1. Pisar. Cuesta entender un juego de los disparates como el que vive la política catalana desde las elecciones de febrero. Todos sabemos que es en el área de proximidad de las personas cuando surgen los peores resentimientos. Y en la política no hay enemigo más inquietante que el que ronda el espacio propio. Todo el mundo aspira a ganar terreno en las franjas de proximidad ideológica y social, por lo tanto, en el territorio del vecino y potencial aliado. No nos tiene que chocar la rivalidad entre este magma indefinido denominado Junts per Catalunya (un nombre que no disimula la voluntad de atraparlo todo) y un partido de larga historia y perfil ideológico, Esquerra Republicana de Catalunya. Es evidente que se pisan. Y que las relaciones de fuerzas están cambiando. De hecho, por primera vez Esquerra se ha puesto por delante. Y esto les cuesta aceptarlo a aquellos que tienen tendencia a confundirse con el conjunto del país.

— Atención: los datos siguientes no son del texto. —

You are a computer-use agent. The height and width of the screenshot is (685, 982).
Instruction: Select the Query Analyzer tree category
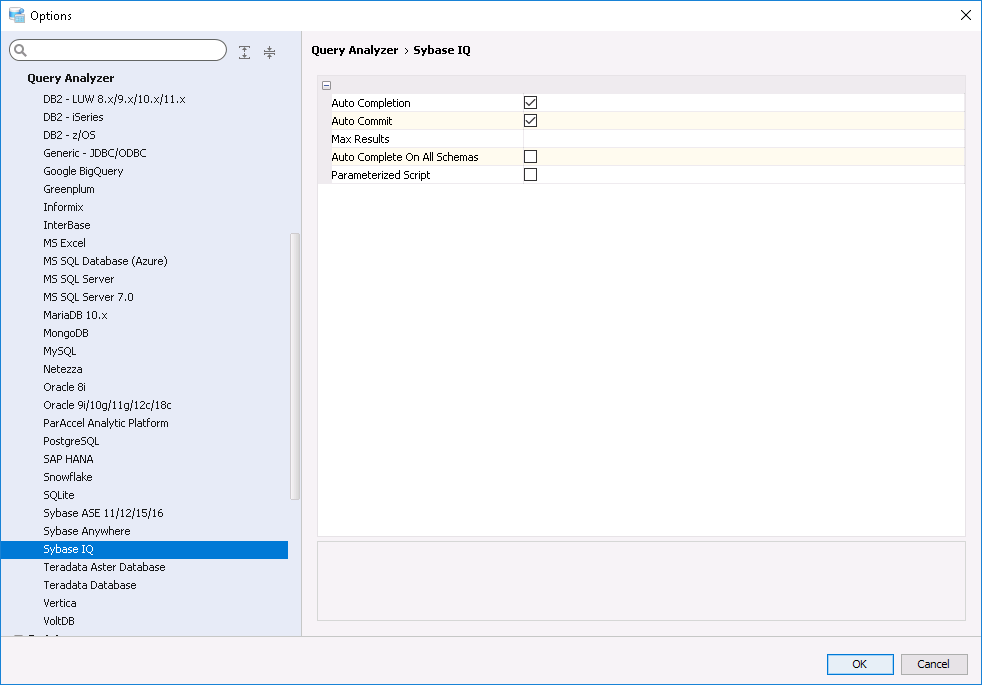(x=71, y=78)
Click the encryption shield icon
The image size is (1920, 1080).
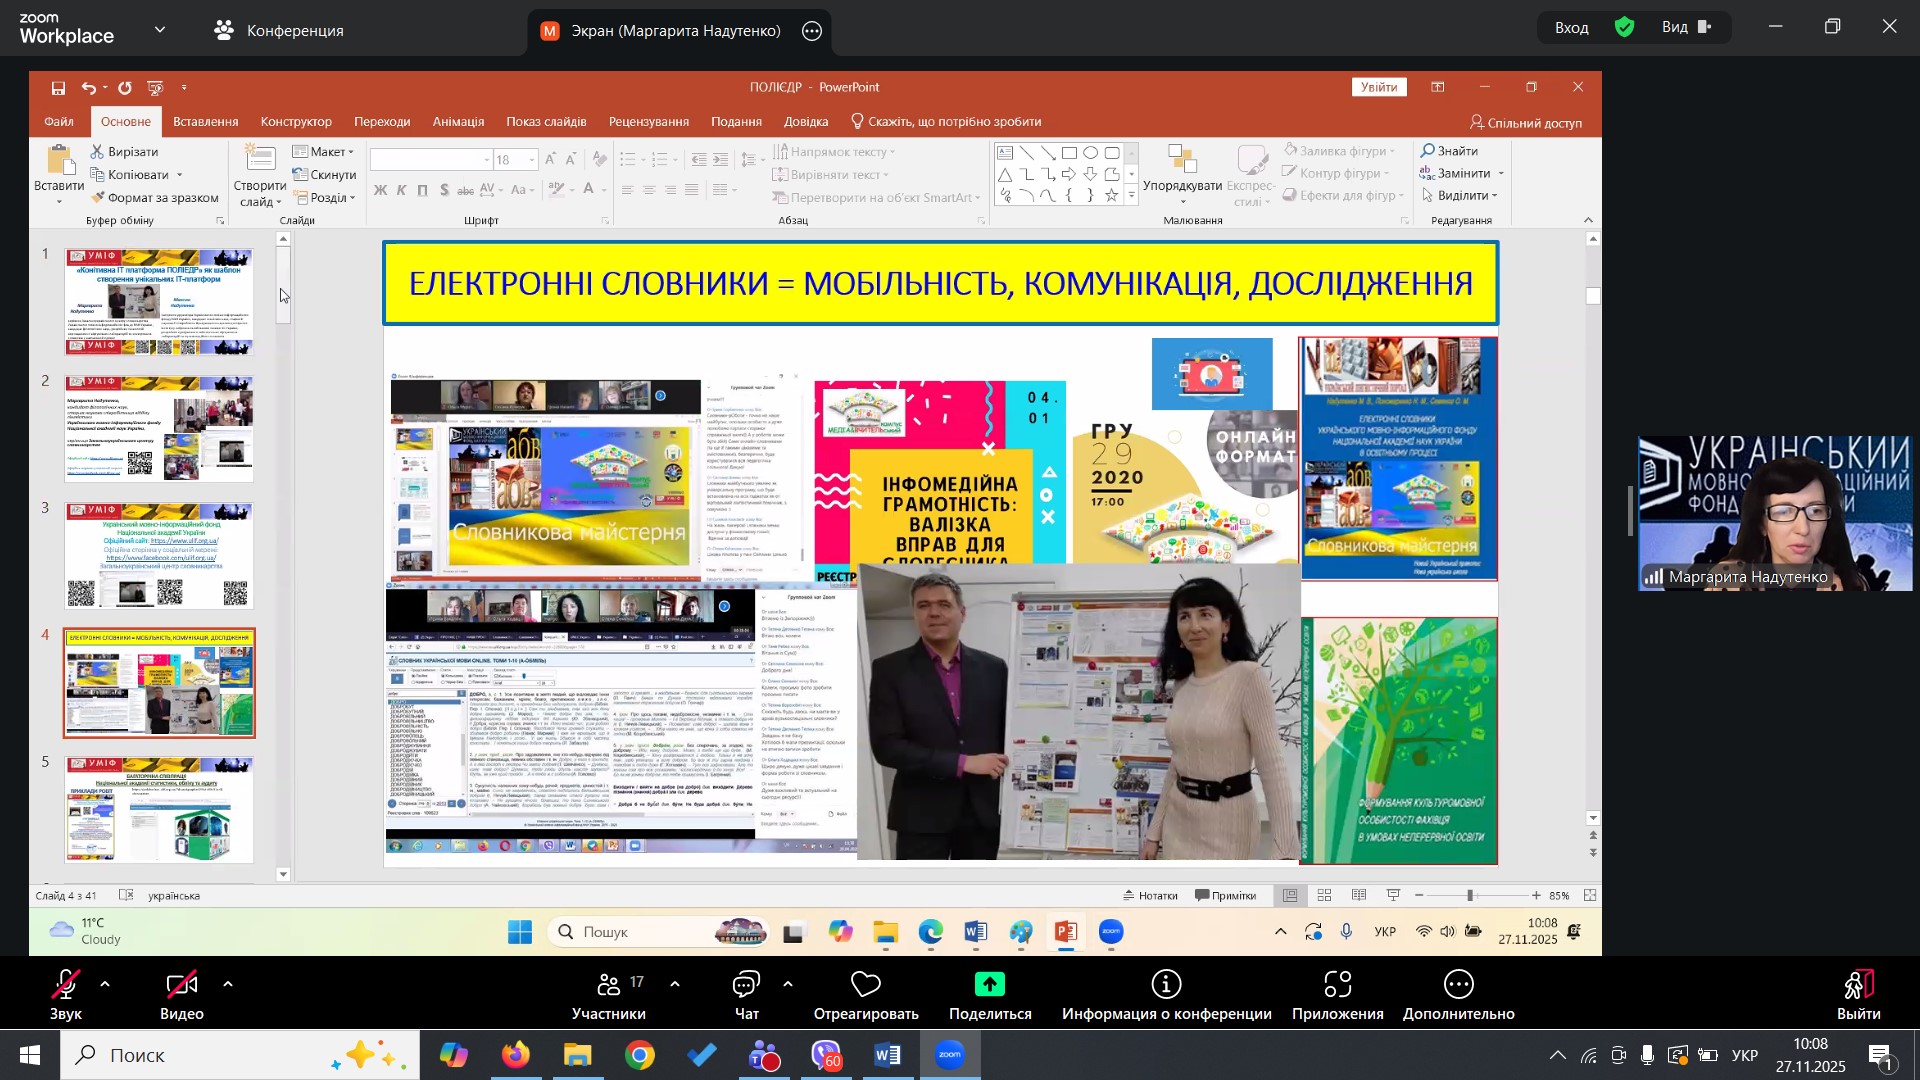1625,28
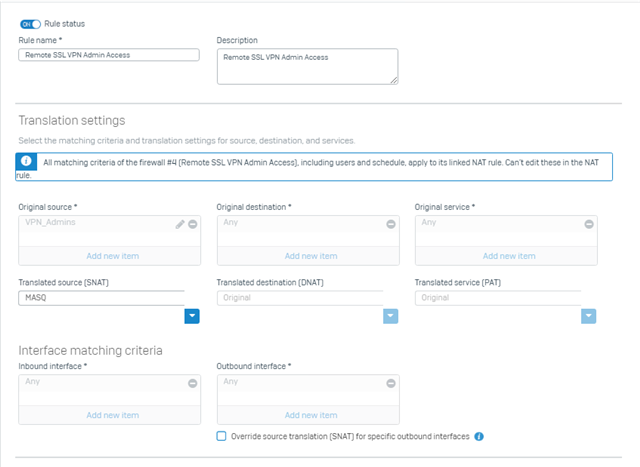Remove Any from Original service
640x467 pixels.
tap(589, 224)
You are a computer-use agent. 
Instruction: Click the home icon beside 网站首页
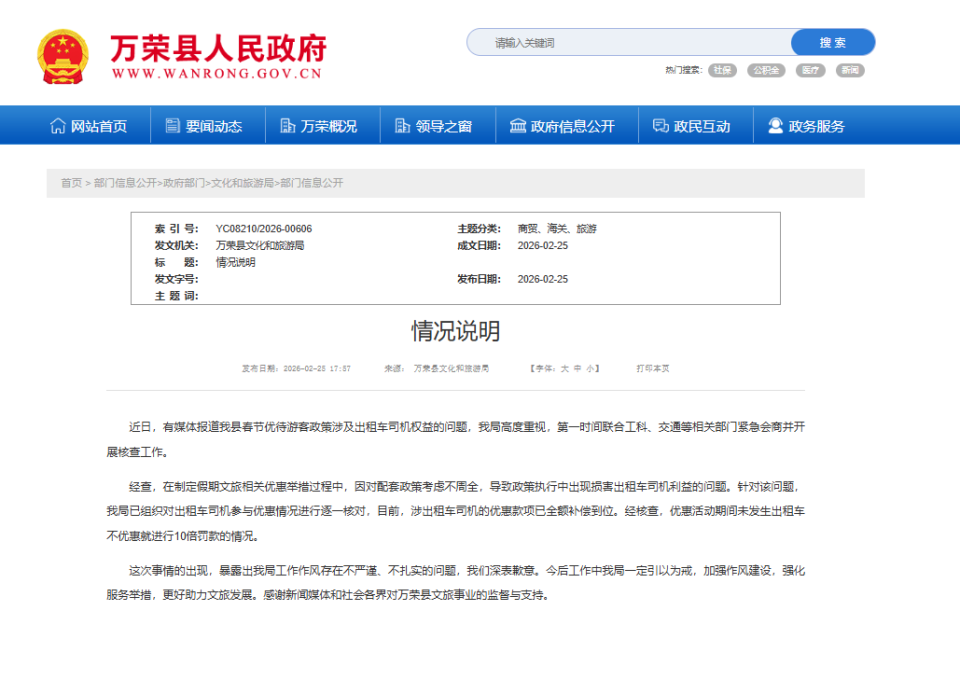[x=57, y=125]
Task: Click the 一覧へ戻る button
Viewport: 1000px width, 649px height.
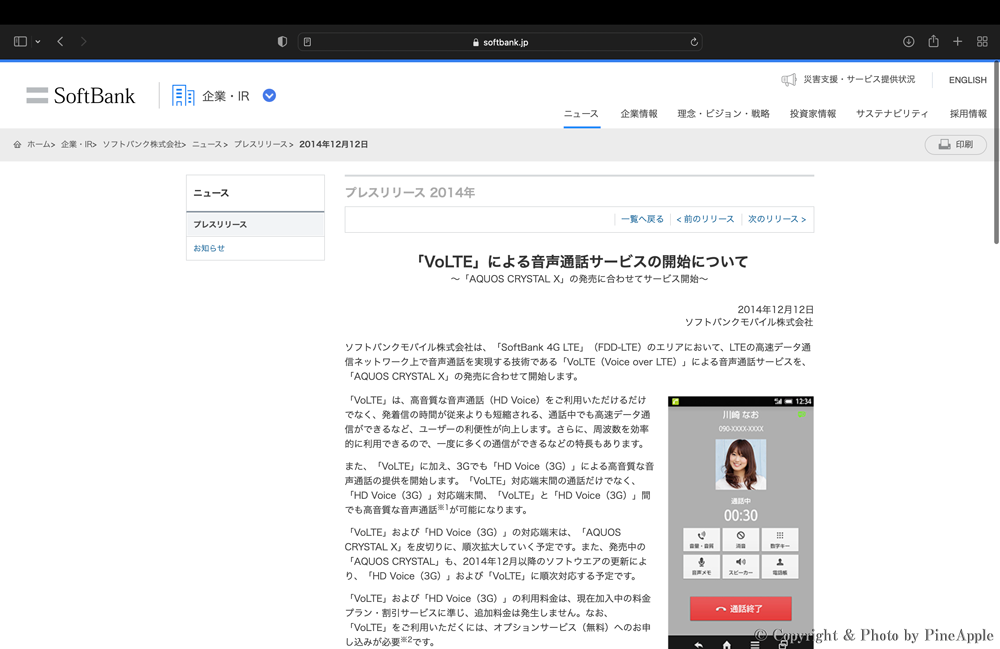Action: tap(644, 218)
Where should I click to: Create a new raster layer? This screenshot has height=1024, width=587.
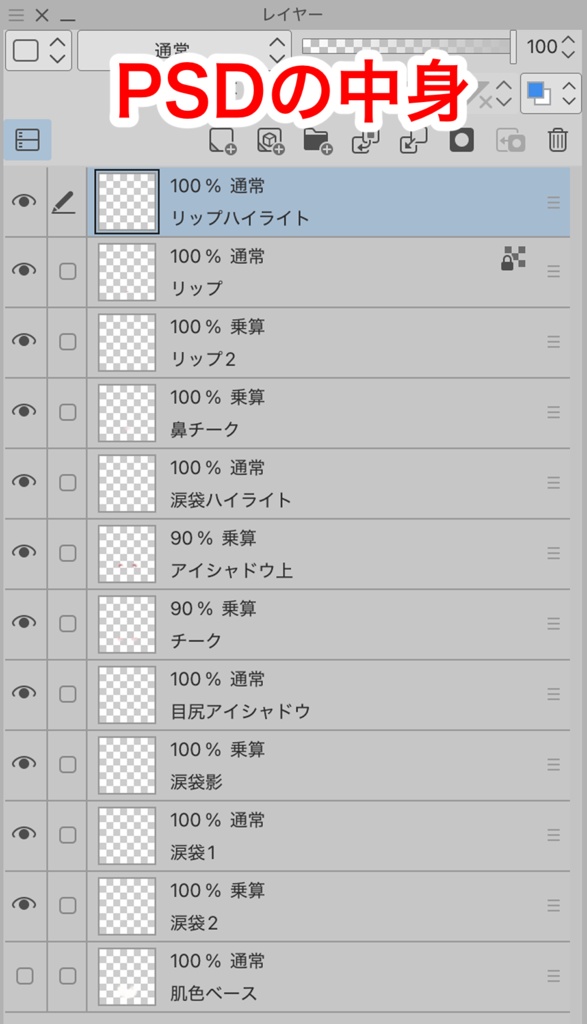pyautogui.click(x=222, y=140)
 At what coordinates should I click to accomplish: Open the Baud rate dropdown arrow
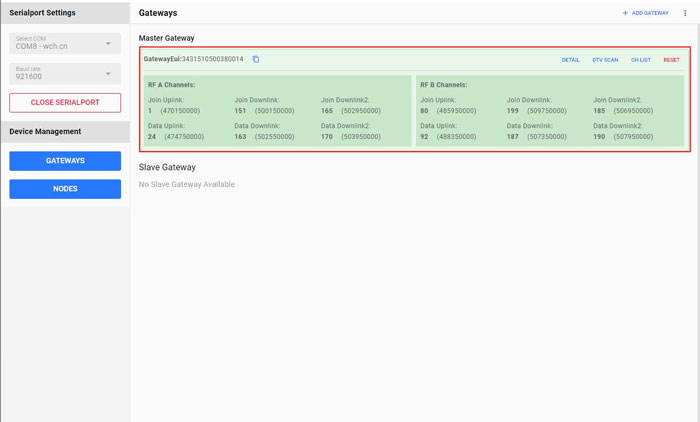(x=108, y=74)
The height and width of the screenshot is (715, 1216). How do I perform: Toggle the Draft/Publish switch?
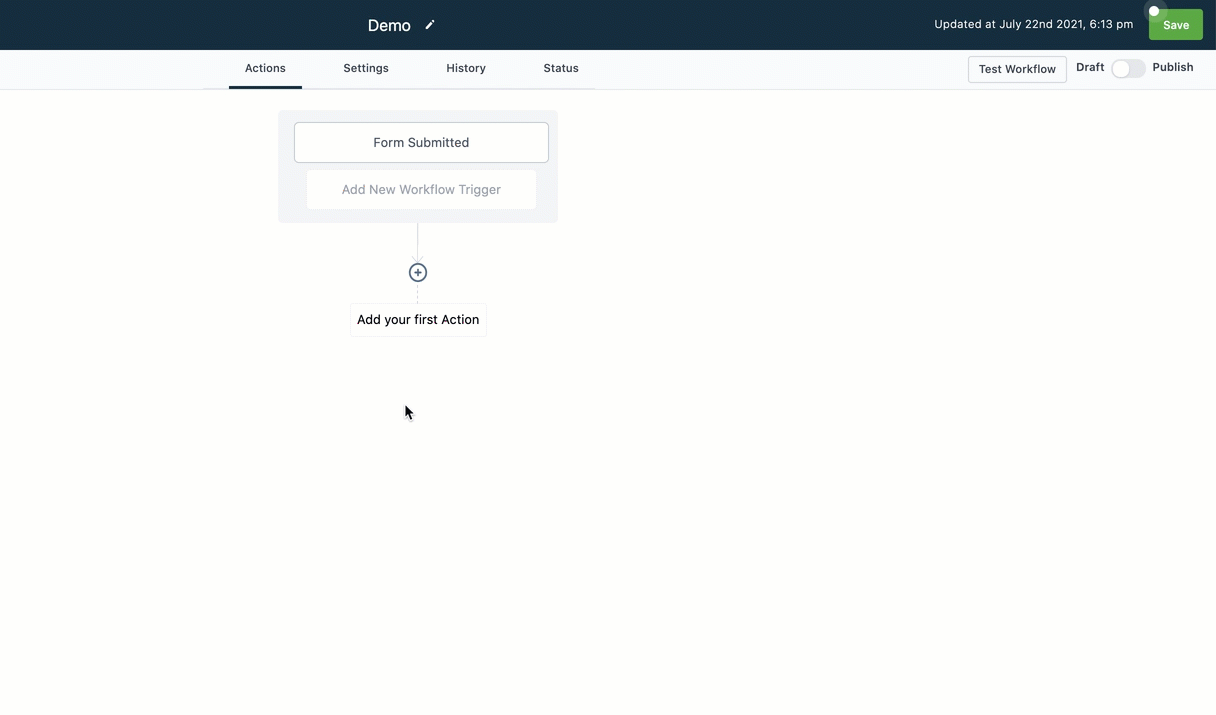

La política es un espacio más de la comedia humana y es ridículo escandalizarse por sus miserias en términos de ambiciones personales. Pero todo tiene un límite. Y lo que se hace difícil de entender es cuando la pugna entre socios llega a un nivel suicida. Que es lo que está pasando ahora mismo: están tirando la casa por la ventana. Y parece que alguien esté buscando –por resentimiento o por impotencia– unas nuevas elecciones que podrían ser el final de la escapada. ¿No hay nadie con autoridad para decir las cosas por su nombre y evitar hipotecar el futuro a la melancolía? ¿Nos tenemos que negar la verdad en nombre de la gran promesa?
2. Desbarajuste. No es por casualidad que se ha llegado hasta aquí, ni lleva a ninguna parte querer minimizar el lamentable espectáculo que estamos viviendo. No vale como excusa que hay gobiernos de coalición en Europa que han tardado dos años en formarse. Ni son equiparables las circunstancias ni es deseable un desbarajuste así. Y menos cuando se está en una situación de excepción. Se trata de salir de la larga resaca de octubre de 2017. Como decía Kierkegaard –y Philipp Blom nos lo recuerda en su último libro–, “la vida hay que entenderla hacia atrás, pero hay que vivirla hacia adelante”. Y, en política, esto significa avanzar hacia el futuro con la optimización de las fuerzas de las que se dispone y, por lo tanto, de los costes y de los riesgos.
La línea que separa hacer política de jugar a hacer política (lo que Sartre llamaba la mala fe) es muy fina. Y saltársela acostumbra a tener consecuencias graves. Me parece que esto es lo que está diciendo Pere Aragonès cuando intenta llevar las cosas por caminos realmente transitables, sin perder hasta la camisa ni ir a buscar situaciones fuera de control, condenadas a ser perdedoras.
Si se ha llegado a esta situación es por los errores acumulados desde que en octubre de 2017, sin capacidad para hacer efectiva la independencia, se optó por la declaración simbólica en vez de convocar elecciones, que habrían hecho más difícil el despliegue de la oleada represiva y habrían permitido al independentismo seguir acumulando capital. A partir de ese momento, el impacto del 155 (el rechazo de la vía política por parte del PP y el PSOE), la persecución judicial, la división entre los que se quedan y los que se van, la incapacidad del Govern, la frustración personificada en la figura de Torra, un president que no ve perspectiva a su función y busca su inmolación, marcan una línea de degradación que está afectando seriamente al país. La pandemia dio una falsa tregua, la política quedó en suspenso pero los desencuentros no, y así hasta llegar al patético espectáculo actual.
En este tiempo, el gobierno de Pedro Sánchez, aplazando cualquier vía de aproximación, ha perdido la oportunidad de contribuir a llevar las cosas a un terreno más civilizado, que no deja de ser una manera de seguir contribuyendo al hecho de que se pudra todo. Una razón más de la urgencia de formar un Govern que juegue las cartas que tiene y haga avanzar al país. Solo por melancolía se puede creer en atajos que no llevan a ninguna parte. Y es una falta de respeto a los ciudadanos perder el tiempo de este modo.